Task instructions:
A – Answer these questions using the article about the Elliston Place Soda Shop:
(i) How many days after the closing sign went up did the lunchtime line stretch out the door and down the block?
(ii) Which five desserts do the new stamps depict?
(iii) In what year did the shop become its own business?
B – Translate this sentence from the article about the Elliston Place Soda Shop into Spanish: "Owner Skip Bibb said the shop is Nashville’s oldest restaurant that has continuously operated in its original location."
C – Carry on the article about the Elliston Place Soda Shop from its last sentence.
(Text under study begins)
Iconic Nashville soda shop hosts new USPS stamps launch

NASHVILLE, Tenn. (AP) — The future seemed grim five years ago for a Nashville soda shop that has been serving up ice cream since the Great Depression. Faced with a rent increase, the Elliston Place Soda Shop hung a sign on the door: It would be closing for good.

In a city with a poor track record of protecting landmarks, it seemed as if another piece of Nashville history was about to disappear.

Two days later, the lunchtime line was out the door and down the block. Longtime waitress Linda Melton — Miss Linda to her many customers — said one alum from nearby Vanderbilt University flew in from New York, just for one last shake.

The immediate public show of support led to a new lease, a new owner and new popularity for the old-fashioned shop, which still has its classic tiled walls and floors, neon “food” and “soda” signs and red vinyl stools lining a Formica-topped counter.

Thursday marks a high point in the landmark’s comeback. Elliston Place was chosen as the launch site for the United States Postal Service’s new “soda fountain favorites” stamps, in part because it still offers all five desserts they depict: double-scoop ice cream cone, egg cream, banana split, root beer float and hot fudge sundae.

Stamp collectors attending the first-day-of-issue ceremony could get a special cancellation designed to look like the soda shop’s neon sign, complete with a sundae with a cherry on top.

Owner Skip Bibb said the shop is Nashville’s oldest restaurant that has continuously operated in its original location. It started out as part of a drugstore — the tiled walk in front of the door still reads “Elliston Pharmacy” — but in 1939, it became its own business.
(Text under study ends)
(Recorded data begins)
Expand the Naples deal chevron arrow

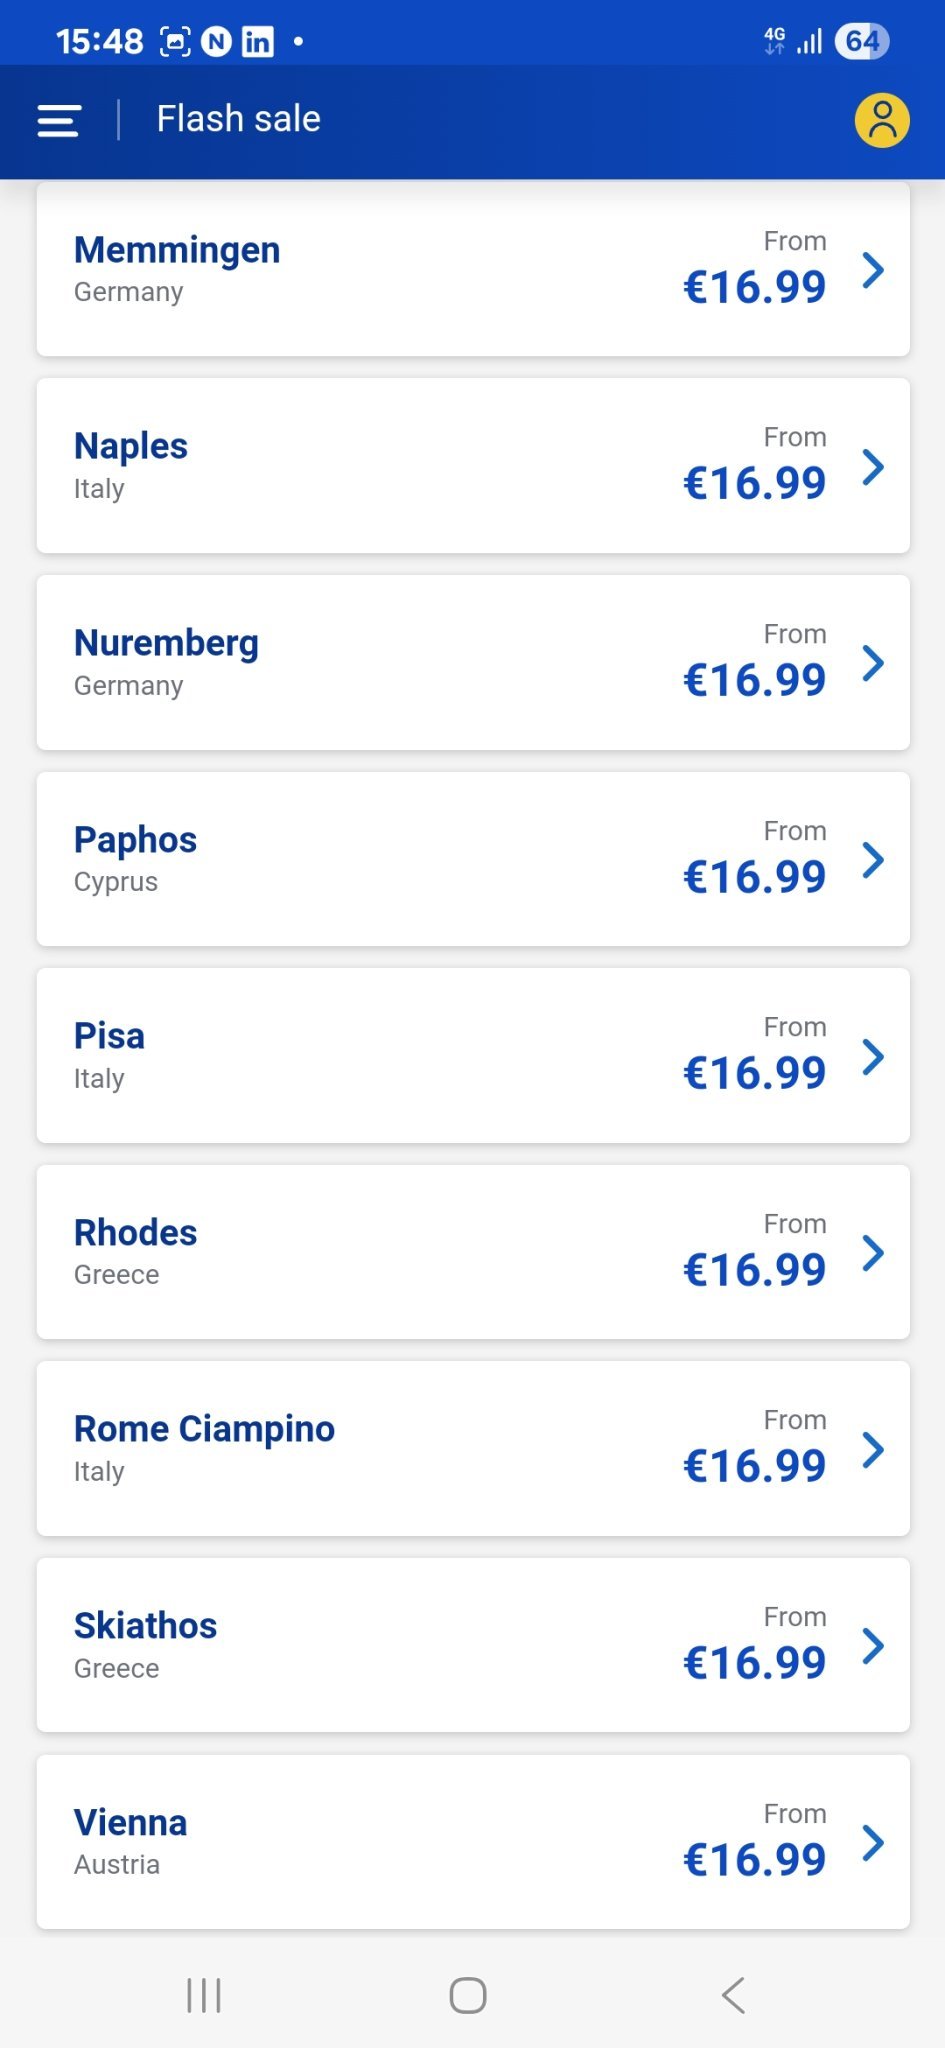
(Recorded data ends)
Expected outputs:
A –
(i) Two days.
(ii) A double-scoop ice cream cone, an egg cream, a banana split, a root beer float and a hot fudge sundae.
(iii) 1939.

B – El propietario, Skip Bibb, dijo que la tienda es el restaurante más antiguo de Nashville que ha funcionado de manera ininterrumpida en su ubicación original.

C –
Before Bibb bought the shop, the same person had owned it for decades, and suffered a long illness that left him unable to do much with it. Longtime customers still dropped by, but the shop “lost its energy,” Bibb said. “There was no ownership guidance.”

“My challenge when I got here was, I didn’t want to run a museum, but I did feel a sense of stewardship, because so many people have so many fond memories of this place.”

“We brought the food back to the level where it once was, back to using really good quality ingredients and making it from scratch,” Bibb added. “We cut out our own onion rings. We pat out our own burgers. We buy our buns from a local bakery.”

The shop also joined the world of social media in earnest. Its Facebook page has more than 22,000 “likes,” and the customer experience makes it perfect for Instagram and Pinterest, Bibb said.

In an age where people love to post photos of their food, who could resist snapping a picture of Miss Linda’s coconut cream pie, topped with five inches of perfectly sculpted and browned merengue?